Date: Tue, 27 Jul 2010 16:02:18 -0400
Reply-To: William Shakespeare <shakespeare_1040@HOTMAIL.COM>
Sender: "SAS(r) Discussion" <SAS-L@LISTSERV.UGA.EDU>
From: William Shakespeare <shakespeare_1040@HOTMAIL.COM>
Subject: Logistic regression predictors
Suppose I have a list of customers and their sales going back several
years. The list is ever expanding since new customers are always being
added and some customers are repeat purchasers.

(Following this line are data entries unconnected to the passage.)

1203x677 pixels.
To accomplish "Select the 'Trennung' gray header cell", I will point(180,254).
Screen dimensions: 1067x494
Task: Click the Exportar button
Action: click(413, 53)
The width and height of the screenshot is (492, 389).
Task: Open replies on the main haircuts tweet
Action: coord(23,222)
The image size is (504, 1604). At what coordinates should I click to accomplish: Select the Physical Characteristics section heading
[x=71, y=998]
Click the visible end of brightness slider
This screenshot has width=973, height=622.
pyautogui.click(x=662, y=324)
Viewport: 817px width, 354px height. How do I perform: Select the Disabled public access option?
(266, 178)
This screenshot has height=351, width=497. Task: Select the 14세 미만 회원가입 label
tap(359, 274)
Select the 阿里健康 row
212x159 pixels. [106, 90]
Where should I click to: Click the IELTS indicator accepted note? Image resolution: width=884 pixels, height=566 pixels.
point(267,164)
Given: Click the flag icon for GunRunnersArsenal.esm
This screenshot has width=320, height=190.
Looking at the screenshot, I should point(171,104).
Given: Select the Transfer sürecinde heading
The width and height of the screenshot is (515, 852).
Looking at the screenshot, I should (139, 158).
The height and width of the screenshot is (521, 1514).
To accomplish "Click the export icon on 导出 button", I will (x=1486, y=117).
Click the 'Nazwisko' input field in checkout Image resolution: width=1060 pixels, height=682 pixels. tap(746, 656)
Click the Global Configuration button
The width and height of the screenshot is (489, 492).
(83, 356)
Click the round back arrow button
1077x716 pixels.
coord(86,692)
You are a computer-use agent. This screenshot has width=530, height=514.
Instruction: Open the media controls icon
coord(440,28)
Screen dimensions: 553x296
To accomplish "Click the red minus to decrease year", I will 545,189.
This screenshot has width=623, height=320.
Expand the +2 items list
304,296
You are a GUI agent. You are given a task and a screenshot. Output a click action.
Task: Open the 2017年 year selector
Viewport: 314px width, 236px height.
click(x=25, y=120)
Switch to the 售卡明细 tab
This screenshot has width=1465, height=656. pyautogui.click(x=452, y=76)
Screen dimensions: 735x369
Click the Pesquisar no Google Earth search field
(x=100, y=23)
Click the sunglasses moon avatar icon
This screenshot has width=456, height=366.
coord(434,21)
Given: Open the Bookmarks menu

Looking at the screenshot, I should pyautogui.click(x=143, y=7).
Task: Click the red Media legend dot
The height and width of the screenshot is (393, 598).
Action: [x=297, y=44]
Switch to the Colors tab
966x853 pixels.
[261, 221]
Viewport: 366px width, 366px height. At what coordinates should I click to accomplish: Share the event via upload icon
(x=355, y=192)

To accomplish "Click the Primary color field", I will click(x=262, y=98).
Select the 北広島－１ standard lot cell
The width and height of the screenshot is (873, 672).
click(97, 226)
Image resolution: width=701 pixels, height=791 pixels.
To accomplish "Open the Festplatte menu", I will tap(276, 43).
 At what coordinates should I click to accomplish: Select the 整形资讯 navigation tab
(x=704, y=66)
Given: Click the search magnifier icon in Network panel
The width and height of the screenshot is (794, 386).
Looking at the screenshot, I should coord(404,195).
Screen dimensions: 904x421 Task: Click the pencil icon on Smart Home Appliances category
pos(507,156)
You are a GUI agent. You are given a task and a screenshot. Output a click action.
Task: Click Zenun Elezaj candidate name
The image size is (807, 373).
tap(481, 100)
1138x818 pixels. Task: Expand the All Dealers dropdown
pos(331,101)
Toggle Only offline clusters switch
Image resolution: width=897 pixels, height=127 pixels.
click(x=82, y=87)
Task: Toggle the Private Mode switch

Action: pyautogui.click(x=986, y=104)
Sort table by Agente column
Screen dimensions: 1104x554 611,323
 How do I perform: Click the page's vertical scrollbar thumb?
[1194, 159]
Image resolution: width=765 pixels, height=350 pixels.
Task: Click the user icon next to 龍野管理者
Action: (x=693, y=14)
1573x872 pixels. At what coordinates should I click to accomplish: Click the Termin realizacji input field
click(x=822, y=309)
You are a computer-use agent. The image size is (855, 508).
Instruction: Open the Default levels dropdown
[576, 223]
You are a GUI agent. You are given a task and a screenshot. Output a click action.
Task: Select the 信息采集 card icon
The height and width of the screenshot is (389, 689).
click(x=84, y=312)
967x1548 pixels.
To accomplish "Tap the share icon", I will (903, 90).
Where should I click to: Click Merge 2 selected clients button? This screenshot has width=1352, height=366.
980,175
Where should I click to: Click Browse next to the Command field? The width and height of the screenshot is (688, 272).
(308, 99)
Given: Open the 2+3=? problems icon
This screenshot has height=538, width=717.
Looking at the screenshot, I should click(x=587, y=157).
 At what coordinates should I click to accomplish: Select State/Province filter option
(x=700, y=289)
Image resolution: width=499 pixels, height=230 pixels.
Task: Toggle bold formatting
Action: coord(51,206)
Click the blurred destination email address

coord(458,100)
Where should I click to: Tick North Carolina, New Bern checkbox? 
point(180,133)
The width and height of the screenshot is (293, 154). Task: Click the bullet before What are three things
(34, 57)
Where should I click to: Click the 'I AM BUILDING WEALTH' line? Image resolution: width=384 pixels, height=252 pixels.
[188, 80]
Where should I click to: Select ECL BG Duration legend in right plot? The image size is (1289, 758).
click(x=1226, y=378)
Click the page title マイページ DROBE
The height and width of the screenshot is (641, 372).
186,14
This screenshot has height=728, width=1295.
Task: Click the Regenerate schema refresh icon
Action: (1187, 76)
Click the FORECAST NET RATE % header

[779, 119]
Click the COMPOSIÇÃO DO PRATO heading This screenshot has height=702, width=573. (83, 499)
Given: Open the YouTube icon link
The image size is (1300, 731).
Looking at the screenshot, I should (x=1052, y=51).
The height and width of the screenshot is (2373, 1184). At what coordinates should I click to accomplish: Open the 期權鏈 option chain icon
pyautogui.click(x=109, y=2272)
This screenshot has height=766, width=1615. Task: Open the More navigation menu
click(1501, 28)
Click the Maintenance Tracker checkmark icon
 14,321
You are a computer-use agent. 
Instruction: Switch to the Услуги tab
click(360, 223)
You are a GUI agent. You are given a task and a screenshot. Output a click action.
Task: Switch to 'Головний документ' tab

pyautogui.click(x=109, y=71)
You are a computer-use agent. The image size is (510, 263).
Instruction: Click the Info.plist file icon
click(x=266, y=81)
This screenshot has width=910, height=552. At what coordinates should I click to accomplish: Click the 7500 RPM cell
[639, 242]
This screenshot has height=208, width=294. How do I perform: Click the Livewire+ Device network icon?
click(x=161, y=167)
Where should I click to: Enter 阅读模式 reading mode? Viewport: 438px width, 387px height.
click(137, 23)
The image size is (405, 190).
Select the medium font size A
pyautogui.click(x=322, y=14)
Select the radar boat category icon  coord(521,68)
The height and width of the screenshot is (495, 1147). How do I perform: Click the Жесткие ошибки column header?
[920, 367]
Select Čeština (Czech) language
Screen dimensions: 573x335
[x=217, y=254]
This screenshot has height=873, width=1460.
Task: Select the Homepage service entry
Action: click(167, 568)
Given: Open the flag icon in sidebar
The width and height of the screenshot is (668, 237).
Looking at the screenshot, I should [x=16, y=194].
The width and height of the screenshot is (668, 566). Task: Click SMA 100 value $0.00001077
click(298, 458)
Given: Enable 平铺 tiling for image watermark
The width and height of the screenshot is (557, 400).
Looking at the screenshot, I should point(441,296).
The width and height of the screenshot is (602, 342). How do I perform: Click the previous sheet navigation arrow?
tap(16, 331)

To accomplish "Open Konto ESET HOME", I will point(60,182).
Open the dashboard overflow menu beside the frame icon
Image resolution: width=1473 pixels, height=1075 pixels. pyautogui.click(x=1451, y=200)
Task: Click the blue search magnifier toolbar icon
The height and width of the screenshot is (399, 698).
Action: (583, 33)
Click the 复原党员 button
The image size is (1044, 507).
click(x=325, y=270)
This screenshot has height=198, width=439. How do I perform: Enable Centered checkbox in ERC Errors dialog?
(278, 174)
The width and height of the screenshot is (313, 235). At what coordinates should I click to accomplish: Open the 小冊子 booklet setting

Now suppose I have a hunch that a 2010 Q2 purchase can be predicted by Q2
purchases in previous years. I'm only interested in predicting whether or
not someone bought, not the amount, so my outcome is binary while my
predictors are continuous.
The question I have concerns the Q2 purchases in previous years. It's
possible that person A could have multiple purchases, say 2005 Q2, 2008
Q2, and 2009 Q2 as well at the target quarter (2010 Q2). Do the repeated
predictors represent a violation of the independence assumption if they
contain the same subjects? Clearly if I were looking at repeated outcome
measures it would, but here I have repeated predictors. Collinearity
could also be a problem that's dealt with easily enough.
I seem to remember this question being posted a while back but I don't kow
what the answer was and I can't find it.